気がついたらこの書類を持たされてですね、こちらに飛ばされちゃったわけなんですよー。いやあ困った困った。ダナティア陛下の強引さといったらほれぼれしますよねえ、と突然わいて出た細目の帝国仕官が笑顔で言った。もしかしたら笑っていないのかもしれないが持ち前の目の細さのおかげで正確な表情は分からない。
出迎えたのは新しき楽園の主となんだかんだで一切合切の家事を取り仕切っている男。彼らは不幸か幸いかちょっとやそっとのことでは動じない性格の持ち主であったため突然空から男が落ちてこようがそれが知った顔であろうが"お客さんがきた"程度の驚きでしかなかった。「おや、リーン氏ではないですか。お久しぶりです」だの、「あっれこんちはダナティアちゃんとこの?丁度よかったお昼作り過ぎちゃったんだよね」だの声をかけられて、青年はやあ相変わらずいいところですねえと笑顔で答えた。

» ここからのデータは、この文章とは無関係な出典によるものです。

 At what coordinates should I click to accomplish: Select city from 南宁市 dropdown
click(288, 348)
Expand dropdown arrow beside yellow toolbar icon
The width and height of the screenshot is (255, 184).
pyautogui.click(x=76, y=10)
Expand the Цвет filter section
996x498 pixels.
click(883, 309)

楽園のおさんどん係は紅茶のポットに湯を足しながら、目の前で繰り広げられる会話を聞き流しつつダナティアちゃんも相変わらずのようでなによりだね、と笑った。
遠き都会の帝国から虹の谷のようなど田舎にわざわざ派遣させるほどの用事であるはずもない。こう見えてこの青年、一応帝国内でも有能と名高いのである、賢き女王陛下がそう簡単に仕事をさぼらせるとも思えない。ということは。ああダナティアちゃん、よっぽど腹に立ったんだろうなあと男はしみじみ思った。ええいお黙りこの変態!少し頭を冷やすことねリーン・イプス!脳内で音声再生されたダナティアの怒号に彼が懐かしさで胸をいっぱいにしている前で、青年仕官と楽園の主が紅茶を片手ににこやかな会話を続ける。片方はそれ以外を表現できない笑顔で、片方は笑顔を表現できない静かな表情で。




いやあ姫様、いや女王陛下は相変わらずですよ。この間も地方貴族の背中をこうげしっと蹴り倒してましたからね。

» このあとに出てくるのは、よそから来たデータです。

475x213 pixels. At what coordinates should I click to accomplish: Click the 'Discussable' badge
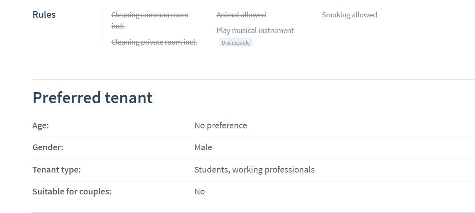236,43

おお、殿下が相変わらずのようでなによりです。しかし殿下も多忙だと、あなたも構ってもらえないのでは。

そう!そうなんですよ!毎日毎日ちょっかい出しに行くんですけど最近はもう相手にもしてもらえなくてですねー。私ももうすっかり相手にしてもらえなくて寂しい限りです。

それはそれはご愁傷様です。

あの方以外の蹴りでは満足できないというのに、いやはや全く困ったものです。

私もここで長く暮らしていると私の中のMの血が錆付いてしまいそうです。たまには殿下に力いっぱい罵られたいと思います。




真剣としか思えない真面目な表情で淡々と思いを語る楽園の主に、青年仕官はああそれなら、と拳を打った。今度ぜひとも帝国へおいで下さい。あなた方の力をすれば女王陛下の自室へもノーチェックですしねー。あの方の怒号が部屋中に響き渡ることを考えれば私はもう今から心が躍ってしょうがないですよ!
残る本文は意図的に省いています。